Click-target data:

........

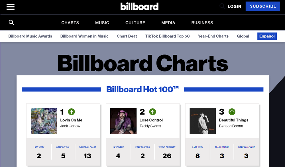The height and width of the screenshot is (167, 285).
Task: Click green up arrow on Lose Control
Action: (x=153, y=112)
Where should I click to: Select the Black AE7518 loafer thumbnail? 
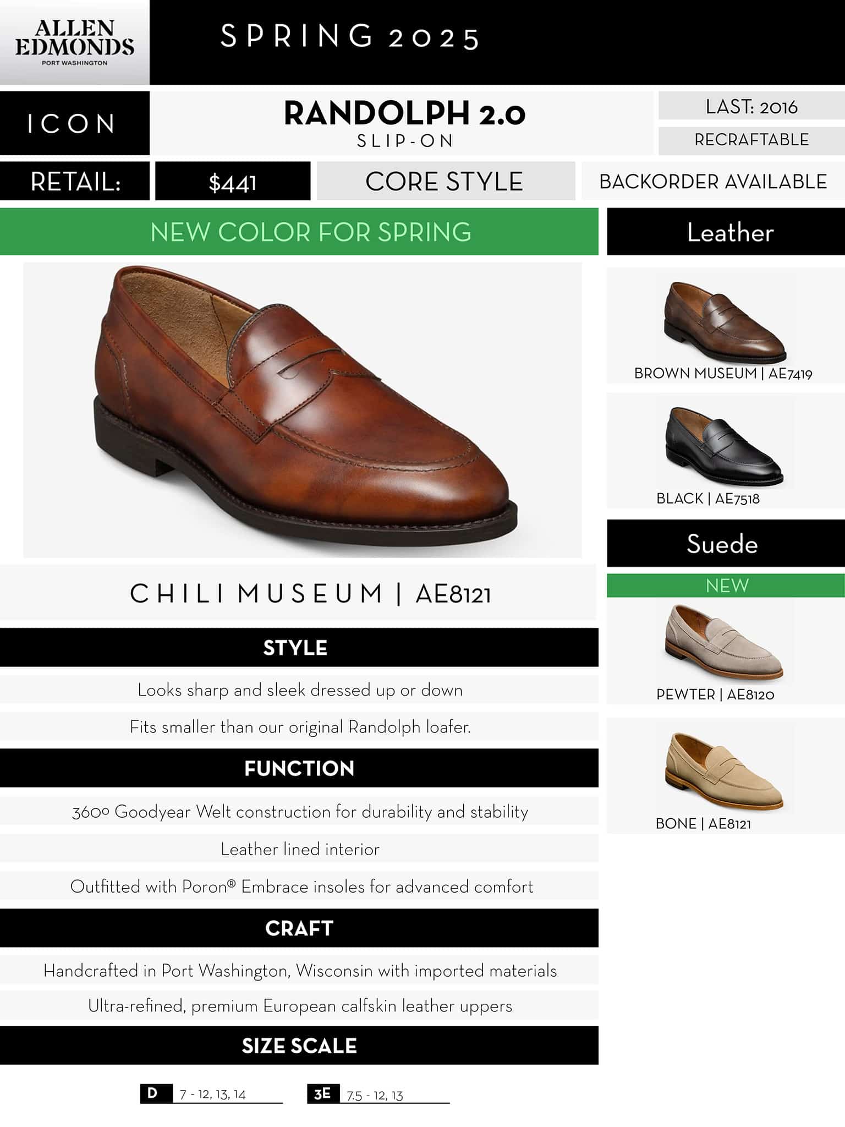point(724,444)
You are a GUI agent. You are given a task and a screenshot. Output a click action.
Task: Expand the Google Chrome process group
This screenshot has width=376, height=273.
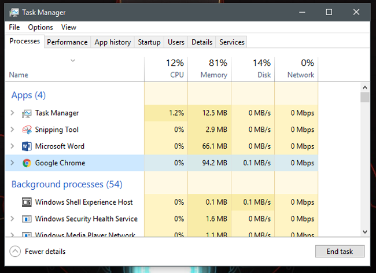pyautogui.click(x=12, y=163)
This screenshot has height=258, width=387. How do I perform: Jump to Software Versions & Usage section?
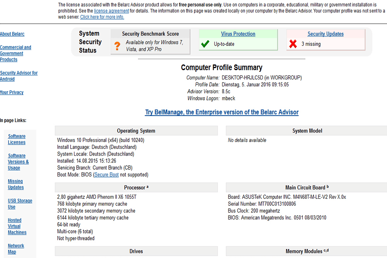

........

▶ Instruction
Reproduce all of the data above word for word, but leave out the pictures.

▶ Output below
The height and width of the screenshot is (167, 285).
Task: Click green up arrow on Lose Control
Action: (x=153, y=112)
Where should I click to: Select the Black AE7518 loafer thumbnail? 
point(724,444)
You are a GUI agent. You are given a task and a screenshot. Output a click action.
Task: Expand the Google Chrome process group
This screenshot has width=376, height=273.
pyautogui.click(x=12, y=163)
This screenshot has height=258, width=387. How do I perform: Jump to Software Versions & Usage section?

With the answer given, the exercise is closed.